4. Only deal with the media during school-sanctioned press opportunities. How can a media outlet say that? ‘Cause we’ve got your best interest in mind. Now, this isn’t to suggest that the mean ol’ media is out to get you. No, they just respond to everything interesting that you do. And you do a lot. But there’s no need to give them any more access than is necessary.
Example: The ESPN The Magazine piece. More than likely, you and your family decided to let a writer see just how crazy and hectic your life really is. But the writer did his job and wrote about all of his observations. And he observed your temper tantrums. He wrote about your drinking. That’s honest, but it’s not good for your reputation. It’s not the image you want out there. So end the all-access tour.

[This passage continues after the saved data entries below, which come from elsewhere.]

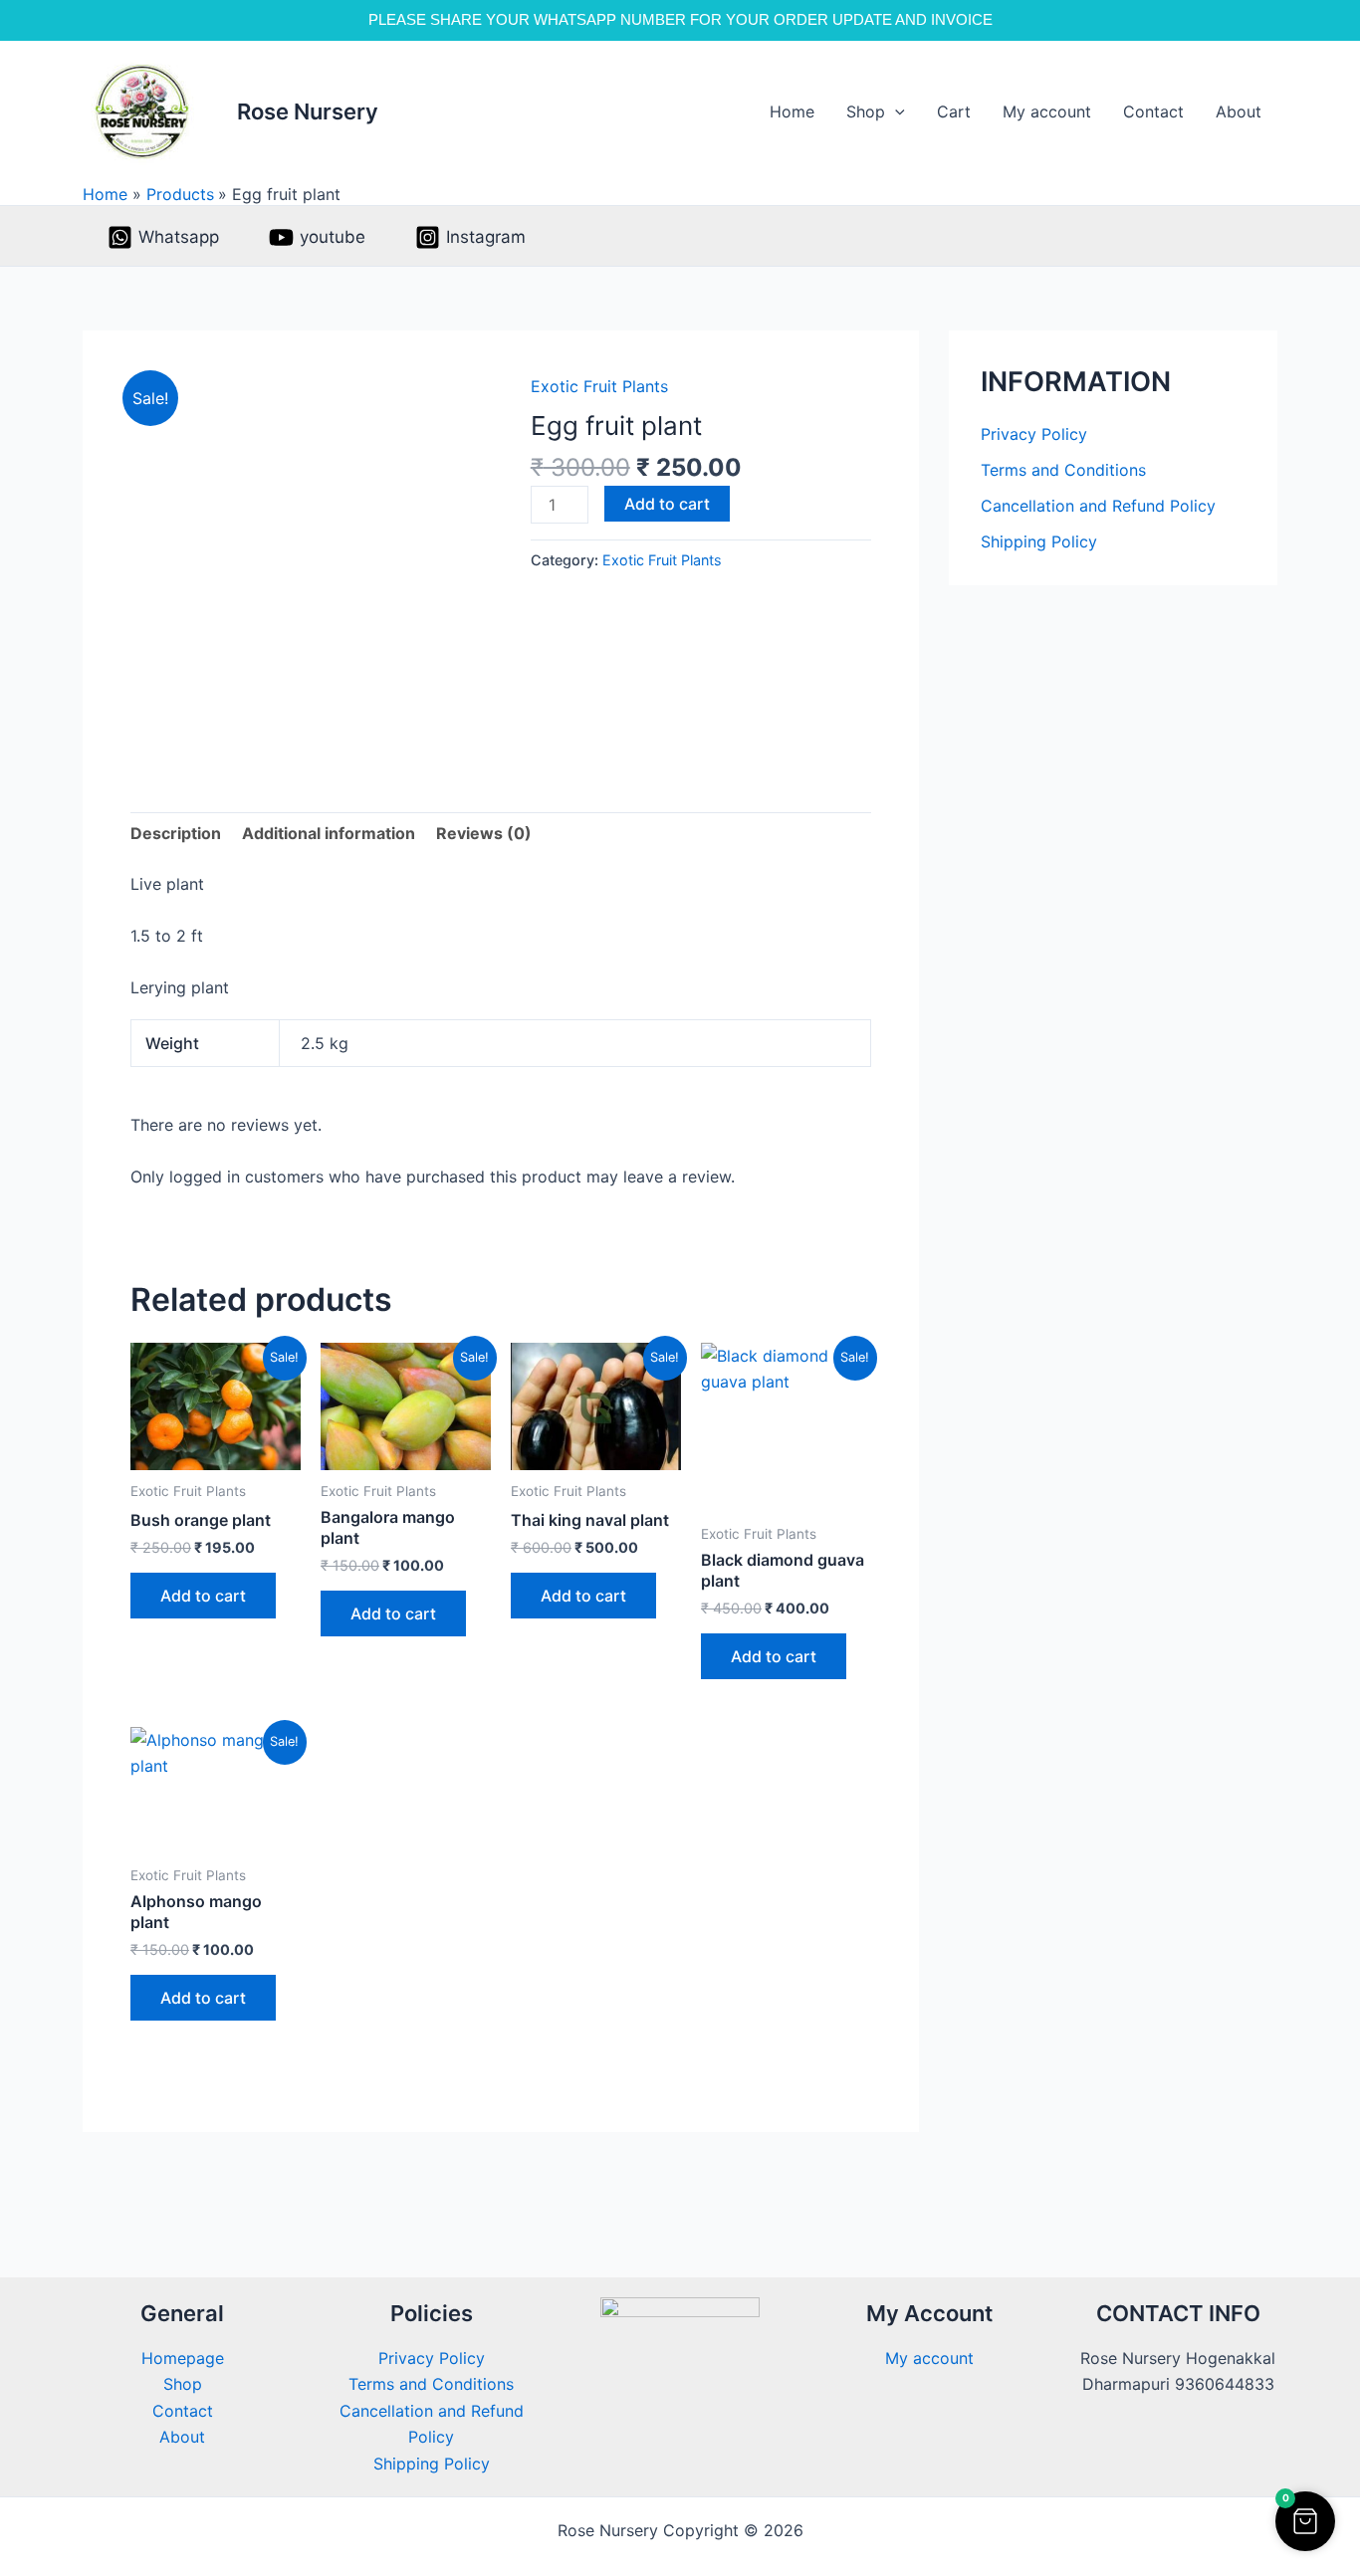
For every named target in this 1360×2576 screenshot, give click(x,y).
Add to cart (667, 504)
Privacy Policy (1034, 434)
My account (1047, 111)
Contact (1153, 111)
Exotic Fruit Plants (599, 386)
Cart (954, 111)
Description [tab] (175, 833)
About (1238, 111)
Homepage (182, 2358)
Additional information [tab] (328, 833)
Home (792, 111)
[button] (895, 112)
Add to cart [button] (203, 1596)
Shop (865, 111)
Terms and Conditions (1063, 470)
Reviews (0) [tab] (484, 833)
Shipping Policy (1039, 541)
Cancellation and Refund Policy (1098, 506)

Oh, and for the love of God don’t let your parents do any more interviews, either. Parents love their kids. There’s never been an athlete who hasn’t had a mom or dad or brother or sister or cousin defend them — often profanely — against the insulting, hate-filled nitwittery found on messageboards. That’s to be expected. But when your family comes across as enablers — “Well, we wish Lil’ Johnny wouldn’t drink so much, or get tattoos, or fly to rap shows” — it’s not helping your cause. So see if they’ll hang out under your bridge while you hermit away the next nine months.
If you follow those four simple steps, you’re going to win back a number of fans — Aggie and otherwise — who love rooting for you on the field. Now, some will mourn your decision to become a boring Regular Joe, but those folks don’t see you as a person, they see you as a story topic or as a punchline. Ignore them. If you turn down the volume on The Johnny Football Show, you’ll win over a lot more than the 440,000 folks who’re following you now on Twitter.
Follow those four steps and the only Manziel-related stories you’ll see on “SportsCenter” will focus on your game rather than your partying. That’d be a major move in the right direction. By laying-low and unplugging, you’ll defuse the media bomb that goes off every time you stumble. And if you’re in the public eye doing the rock star thing, you will stumble.
Follow those four steps and you’ll not create off-field distractions for your team this fall. You’ll also help your own draft stock and fatten your already thick wallet come next April. You’ll once again become known for your football, not Twitter and boozing.
Follow those steps, Johnny. For your own sake, follow those steps.